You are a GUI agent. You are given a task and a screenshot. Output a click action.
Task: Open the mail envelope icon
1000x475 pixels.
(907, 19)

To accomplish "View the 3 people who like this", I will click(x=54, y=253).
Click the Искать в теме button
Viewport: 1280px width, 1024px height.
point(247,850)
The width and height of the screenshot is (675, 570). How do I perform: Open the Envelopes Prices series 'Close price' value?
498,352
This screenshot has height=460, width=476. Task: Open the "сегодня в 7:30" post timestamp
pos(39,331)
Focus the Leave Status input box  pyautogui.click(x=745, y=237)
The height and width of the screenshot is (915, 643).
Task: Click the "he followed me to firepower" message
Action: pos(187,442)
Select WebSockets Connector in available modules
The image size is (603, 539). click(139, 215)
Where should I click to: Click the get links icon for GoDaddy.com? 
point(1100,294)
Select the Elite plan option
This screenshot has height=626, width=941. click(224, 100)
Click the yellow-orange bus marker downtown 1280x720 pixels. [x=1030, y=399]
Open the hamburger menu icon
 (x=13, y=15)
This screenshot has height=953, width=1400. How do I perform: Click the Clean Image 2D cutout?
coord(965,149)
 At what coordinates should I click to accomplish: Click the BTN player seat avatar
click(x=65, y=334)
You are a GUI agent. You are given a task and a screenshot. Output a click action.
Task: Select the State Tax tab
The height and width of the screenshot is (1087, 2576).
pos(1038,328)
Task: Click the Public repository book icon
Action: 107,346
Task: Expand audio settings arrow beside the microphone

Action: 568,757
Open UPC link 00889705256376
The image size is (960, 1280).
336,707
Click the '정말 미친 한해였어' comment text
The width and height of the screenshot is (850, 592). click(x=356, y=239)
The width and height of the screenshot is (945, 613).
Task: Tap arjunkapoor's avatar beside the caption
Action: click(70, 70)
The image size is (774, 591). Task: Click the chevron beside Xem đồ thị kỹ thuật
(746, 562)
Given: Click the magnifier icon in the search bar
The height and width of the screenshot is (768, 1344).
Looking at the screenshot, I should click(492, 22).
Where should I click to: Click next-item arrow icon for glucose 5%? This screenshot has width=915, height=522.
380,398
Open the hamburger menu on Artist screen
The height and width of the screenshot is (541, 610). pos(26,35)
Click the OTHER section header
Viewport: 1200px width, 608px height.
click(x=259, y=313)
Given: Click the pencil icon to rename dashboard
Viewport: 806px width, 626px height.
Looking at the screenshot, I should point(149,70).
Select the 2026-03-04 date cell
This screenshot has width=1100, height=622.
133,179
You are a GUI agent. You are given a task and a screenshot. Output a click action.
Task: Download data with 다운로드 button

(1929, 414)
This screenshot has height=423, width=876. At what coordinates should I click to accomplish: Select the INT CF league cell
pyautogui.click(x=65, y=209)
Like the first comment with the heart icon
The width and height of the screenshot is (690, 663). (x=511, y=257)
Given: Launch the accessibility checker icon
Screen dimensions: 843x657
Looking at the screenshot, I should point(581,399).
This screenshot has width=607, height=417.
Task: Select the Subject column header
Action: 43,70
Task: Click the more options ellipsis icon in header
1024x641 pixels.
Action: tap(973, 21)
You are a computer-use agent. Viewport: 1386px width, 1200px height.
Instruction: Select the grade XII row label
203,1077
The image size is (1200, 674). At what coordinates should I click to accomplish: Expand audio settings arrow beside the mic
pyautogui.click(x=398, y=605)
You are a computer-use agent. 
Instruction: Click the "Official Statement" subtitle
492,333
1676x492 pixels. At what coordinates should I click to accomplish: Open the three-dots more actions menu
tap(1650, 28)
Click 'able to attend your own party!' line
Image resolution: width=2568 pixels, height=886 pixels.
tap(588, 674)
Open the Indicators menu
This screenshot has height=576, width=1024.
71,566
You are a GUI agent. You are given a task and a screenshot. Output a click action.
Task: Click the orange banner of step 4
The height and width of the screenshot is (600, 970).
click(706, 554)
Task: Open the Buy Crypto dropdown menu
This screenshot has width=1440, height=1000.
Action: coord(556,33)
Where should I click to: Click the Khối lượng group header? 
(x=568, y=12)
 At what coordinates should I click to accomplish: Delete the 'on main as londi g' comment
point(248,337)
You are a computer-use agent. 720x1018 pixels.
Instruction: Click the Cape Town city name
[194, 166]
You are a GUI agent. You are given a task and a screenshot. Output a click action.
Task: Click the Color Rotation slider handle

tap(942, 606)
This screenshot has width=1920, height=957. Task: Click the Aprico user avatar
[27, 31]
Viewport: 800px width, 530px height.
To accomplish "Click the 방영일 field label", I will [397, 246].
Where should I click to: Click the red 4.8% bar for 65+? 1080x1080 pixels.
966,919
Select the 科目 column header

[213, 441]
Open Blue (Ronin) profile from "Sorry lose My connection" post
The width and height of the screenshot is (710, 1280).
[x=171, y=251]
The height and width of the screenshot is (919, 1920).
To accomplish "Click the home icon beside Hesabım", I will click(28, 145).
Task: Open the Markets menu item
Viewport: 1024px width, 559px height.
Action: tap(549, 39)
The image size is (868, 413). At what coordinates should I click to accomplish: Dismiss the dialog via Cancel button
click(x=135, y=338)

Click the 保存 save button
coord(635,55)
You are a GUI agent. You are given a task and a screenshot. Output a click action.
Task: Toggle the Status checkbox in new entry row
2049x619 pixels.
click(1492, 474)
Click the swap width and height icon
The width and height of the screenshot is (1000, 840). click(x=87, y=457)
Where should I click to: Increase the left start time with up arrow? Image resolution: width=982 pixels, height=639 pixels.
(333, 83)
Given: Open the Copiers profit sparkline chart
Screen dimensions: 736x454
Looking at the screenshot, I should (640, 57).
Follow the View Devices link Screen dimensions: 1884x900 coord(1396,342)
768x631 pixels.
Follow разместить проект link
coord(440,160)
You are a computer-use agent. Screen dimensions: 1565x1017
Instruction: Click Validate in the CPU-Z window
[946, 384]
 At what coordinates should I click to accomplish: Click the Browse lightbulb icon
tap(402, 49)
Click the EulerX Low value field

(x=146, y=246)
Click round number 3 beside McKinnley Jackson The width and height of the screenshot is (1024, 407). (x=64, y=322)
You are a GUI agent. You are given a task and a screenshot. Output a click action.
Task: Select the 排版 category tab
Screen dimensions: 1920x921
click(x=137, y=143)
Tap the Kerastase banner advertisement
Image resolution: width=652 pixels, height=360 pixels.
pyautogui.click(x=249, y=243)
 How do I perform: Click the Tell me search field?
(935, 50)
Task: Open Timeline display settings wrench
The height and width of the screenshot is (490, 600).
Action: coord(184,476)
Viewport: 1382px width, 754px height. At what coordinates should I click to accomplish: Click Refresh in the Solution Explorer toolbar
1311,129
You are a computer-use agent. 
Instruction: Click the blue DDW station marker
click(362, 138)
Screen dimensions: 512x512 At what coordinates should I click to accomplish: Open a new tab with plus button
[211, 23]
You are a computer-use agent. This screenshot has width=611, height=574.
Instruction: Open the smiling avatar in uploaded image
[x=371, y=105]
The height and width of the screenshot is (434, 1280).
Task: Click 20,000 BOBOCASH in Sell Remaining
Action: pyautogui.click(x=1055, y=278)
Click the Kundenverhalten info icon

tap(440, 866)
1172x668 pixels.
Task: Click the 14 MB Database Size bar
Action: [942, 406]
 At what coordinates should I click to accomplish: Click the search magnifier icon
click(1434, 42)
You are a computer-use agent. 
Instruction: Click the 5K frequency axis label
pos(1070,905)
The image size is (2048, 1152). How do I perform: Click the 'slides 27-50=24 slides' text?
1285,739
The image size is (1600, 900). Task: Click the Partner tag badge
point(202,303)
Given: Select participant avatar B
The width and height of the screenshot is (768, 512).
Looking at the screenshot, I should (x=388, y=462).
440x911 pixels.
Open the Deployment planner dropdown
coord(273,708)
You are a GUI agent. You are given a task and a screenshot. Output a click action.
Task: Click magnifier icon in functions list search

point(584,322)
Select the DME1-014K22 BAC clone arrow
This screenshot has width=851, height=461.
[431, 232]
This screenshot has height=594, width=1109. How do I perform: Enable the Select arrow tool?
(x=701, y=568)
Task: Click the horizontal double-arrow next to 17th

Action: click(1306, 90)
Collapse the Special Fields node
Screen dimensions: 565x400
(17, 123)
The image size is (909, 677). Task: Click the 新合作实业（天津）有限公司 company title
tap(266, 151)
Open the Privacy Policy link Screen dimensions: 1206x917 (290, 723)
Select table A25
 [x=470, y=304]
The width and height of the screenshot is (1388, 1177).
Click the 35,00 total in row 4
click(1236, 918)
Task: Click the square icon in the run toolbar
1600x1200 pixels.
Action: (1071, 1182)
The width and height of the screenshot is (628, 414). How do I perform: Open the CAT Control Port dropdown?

* * *

Exactly reproduce the line containing "The width and height of the screenshot is (1388, 1177)." and all lines after it in the material, stopping only at the end.

== Output below ==
The width and height of the screenshot is (1388, 1177).
Click the 35,00 total in row 4
click(1236, 918)
Task: Click the square icon in the run toolbar
1600x1200 pixels.
Action: (1071, 1182)
The width and height of the screenshot is (628, 414). How do I perform: Open the CAT Control Port dropdown?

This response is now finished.